Osborne says budget to help poorer families
LONDON (Reuters) - Chancellor George Osborne said he would use his 2012 budget to help those at the bottom of the earnings ladder, hinting he could go further in lifting more people out of paying income tax.
Osborne also said on Sunday the euro zone crisis and high oil prices posed a threat to the global economy.
"My priority is to help low and middle earners. That is where the bulk of the effort in the budget is going to be," he said on BBC television. "We want to see real and substantial progress on lifting low income people out of tax."
Osborne, under pressure to revive a stagnant economy with rising unemployment and a squeeze on household incomes, was expected to present a neutral budget on Wednesday, sticking to a tough austerity plan which critics say has stalled Britain's recovery from the global financial crisis.
Government officials have indicated economic forecasts for growth and government borrowing which underpin the budget will remain broadly in line with Osborne's so-called autumn statement in November, when the growth outlook was revised sharply lower.
Any effort to accelerate progress in raising the income tax threshold towards or above a 10,000 pound goal agreed between Conservatives and Liberal Democrats in the coalition government could allow Osborne to removed a 50 percent income tax rate on high earners.
Osborne, singling out a tax paid on house purchases, said he would launch a crackdown on tax avoidance - an area often cited by governments for savings but treated with scepticism by economists.
"People have had their warning - they have got to pay stamp duty on the homes they live in," he said. "And we are going to deal with that in a very aggressive way."
With three years still to go before the next election - time for the economy to improve before voters have their say - Osborne's team have calculated they do not need to panic yet or abandon their austerity plan.

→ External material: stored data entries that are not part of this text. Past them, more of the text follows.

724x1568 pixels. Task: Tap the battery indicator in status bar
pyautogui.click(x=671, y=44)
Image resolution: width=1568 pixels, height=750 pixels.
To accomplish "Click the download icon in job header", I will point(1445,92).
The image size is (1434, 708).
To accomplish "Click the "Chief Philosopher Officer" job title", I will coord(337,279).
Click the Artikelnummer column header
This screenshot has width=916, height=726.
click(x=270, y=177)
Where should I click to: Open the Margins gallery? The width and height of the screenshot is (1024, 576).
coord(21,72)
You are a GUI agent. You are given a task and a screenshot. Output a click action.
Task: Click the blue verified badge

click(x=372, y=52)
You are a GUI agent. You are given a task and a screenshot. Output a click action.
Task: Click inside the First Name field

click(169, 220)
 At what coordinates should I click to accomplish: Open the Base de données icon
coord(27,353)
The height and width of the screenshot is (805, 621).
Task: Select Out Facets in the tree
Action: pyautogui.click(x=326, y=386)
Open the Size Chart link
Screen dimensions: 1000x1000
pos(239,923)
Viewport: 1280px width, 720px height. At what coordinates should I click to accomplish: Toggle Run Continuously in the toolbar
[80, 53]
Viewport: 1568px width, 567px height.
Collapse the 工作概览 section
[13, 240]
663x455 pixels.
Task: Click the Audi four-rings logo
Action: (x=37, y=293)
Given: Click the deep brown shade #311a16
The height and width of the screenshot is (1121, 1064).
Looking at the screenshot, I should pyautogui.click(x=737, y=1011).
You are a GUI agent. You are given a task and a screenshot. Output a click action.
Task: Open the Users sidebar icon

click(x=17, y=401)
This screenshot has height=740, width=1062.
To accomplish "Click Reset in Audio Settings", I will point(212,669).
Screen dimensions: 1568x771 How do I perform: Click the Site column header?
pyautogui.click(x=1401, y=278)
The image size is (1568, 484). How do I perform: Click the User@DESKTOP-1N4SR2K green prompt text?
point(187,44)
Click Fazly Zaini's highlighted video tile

Headwinds remain - such as high oil prices and problems in the euro zone - threatening Britain's economy and, possibly, Osborne's strategy.
"Just because the European Central Bank is putting a lot of money into the euro zone does not mean some of the fundamental problems have been resolved and that remains a major risk to the UK and the rest of the world," he said.
The government will extend store trading hours on Sundays during the 2012 Olympics in an effort to capitalise on a larger than usual influx of tourists over the summer, hoping to give the economy a further nudge in the right direction.
Shadow chancellor Ed Balls, also speaking on the BBC, said the government should act immediately to soften its austerity stance to boost growth.
"On the big judgments - going too far too fast, the top rate of tax, do we need action now on jobs - the arguments we have made are in line with public opinion," Balls said.